Kevin Strootman, il pezzo mancante
Sono passati quasi dieci mesi dal terribile infortunio riportato da Kevin Strootman in Napoli-Roma della scorsa stagione; talmente tanto tempo che ci si è anche un po’ dimenticati - grazie anche alle splendide prestazioni di Radja Nainggolan, che di fatto lo ha sostituito nel pacchetto ideale con De Rossi e Pjanic - quali sono le caratteristiche che lo hanno fatto emergere come uno dei migliori centrocampisti della Serie A e qual è la portata della mancanza del suo pezzo nel puzzle giallorosso.
AGGRESSIONE - In primis, la sua capacità di aggredire il portatore di palla avversario. Probabilmente Strootman è un giocatore meno mobile di Nainggolan, difficilmente lo si vede correre da una parte all’altra del campo senza soluzione di continuità, ma l’olandese sa sempre dove deve stare e si trova sempre dove serve che stia. Il suo primo pressing sul portatore di palla avversario o la sua aggressione sulle seconde palle sono fondamentali per ridurre il campo da percorrere per arrivare alla porta avversaria.
LAVATRICE - Non a caso, Rudi Garcia lo ha consacrato a lavatrice nel postpartita di Roma-Napoli di Coppa Italia: “Quando la squadra è in difficoltà la palla si dà a Kevin. Come una lavatrice, dà sempre la palla pulita”. Chiarissimo il concetto del tecnico della Roma: la capacità di convertire in giocabili palloni anche quasi persi aiuta molto la squadra nel mantenerne il possesso e aumentare le chance offensive a propria disposizione.
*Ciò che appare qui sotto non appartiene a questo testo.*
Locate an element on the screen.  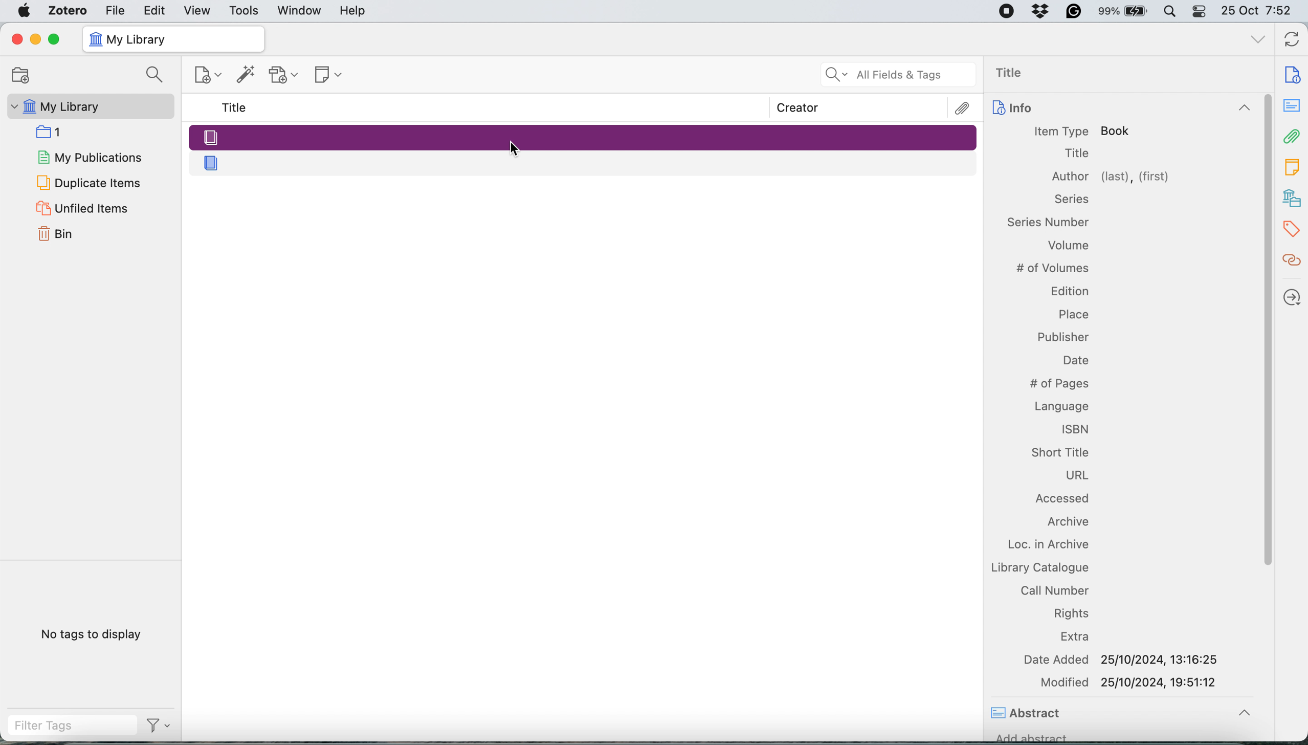
25 Oct 7:52 is located at coordinates (1261, 12).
QUALITÀ - Il piede sinistro di Kevin Strootman è tutt’altro che ineducato ed è messo a disposizione di un’intelligenza calcistica ben superiore a quella di un normale centrocampista di rottura. Esemplificativo di questo è la partita di Udine, in cui Strootman, dopo 80 minuti di battaglia, diversi dei quali in inferiorità numerica, tiene alta la testa e mantiene il sangue freddo necessario per attendere il momento giusto per cedere a Bradley il pallone poi trasformato dall’americano nel gol del vantaggio.
CARISMA - Last but not least, l’assenza di Strootman ha avuto il suo peso anche sul piano psicologico. Con il suo arrivo, l’olandese ha aiutato il centrocampo della Roma (e anche il resto della squadra) a trasformarsi da un gruppo di qualità ma incompiuto a un’insaziabile macchina da guerra, pronta a mettere sotto chiunque gli si presentasse davanti. Chissà come sarebbe andata in Champions League con il numero 6 in mezzo al campo, chissà quanto il suo ritorno potrà restituire una solidità mentale forse un po’ perduta per strada in questa prima parte di stagione.